▶ **TASK PROMPT**: Using the listing below, reproduce exactly the lines from the one with "At what coordinates" through the last, with all pictures left out.

================================

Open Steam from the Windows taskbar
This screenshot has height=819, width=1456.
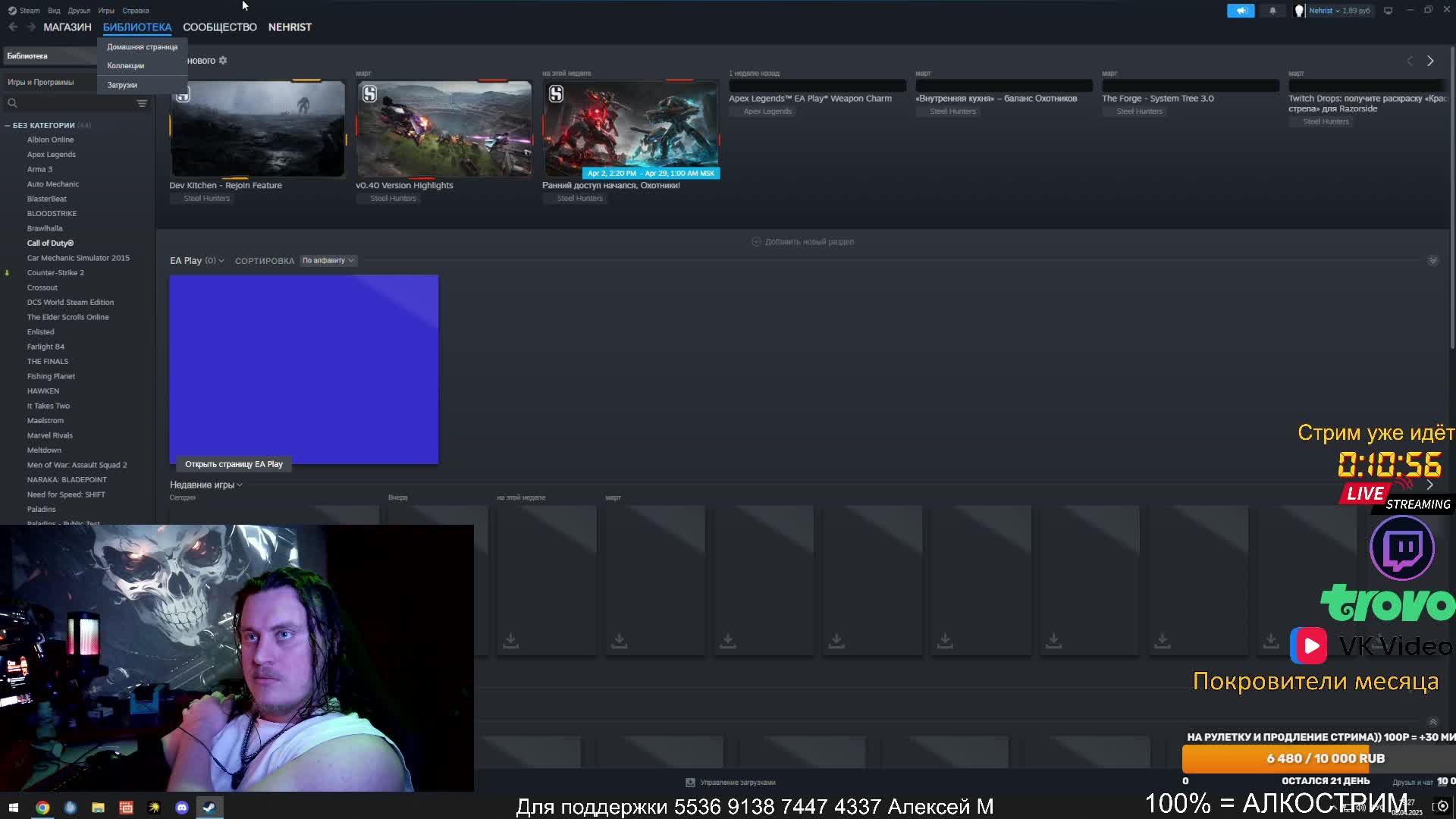click(x=209, y=808)
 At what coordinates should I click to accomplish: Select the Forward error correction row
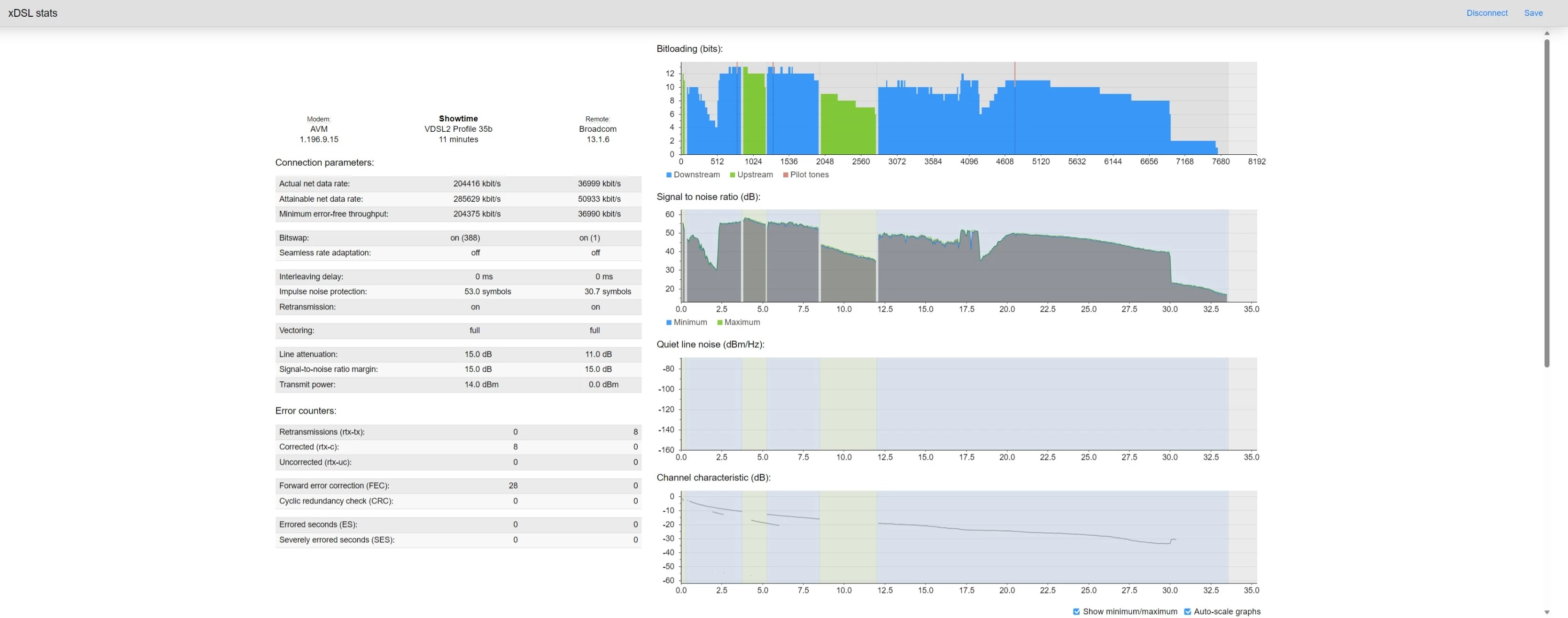click(458, 485)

================================

▶ **SOLUTION TO THIS TASK**:
 At what coordinates should I click to accomplish: Select the Forward error correction row
click(458, 485)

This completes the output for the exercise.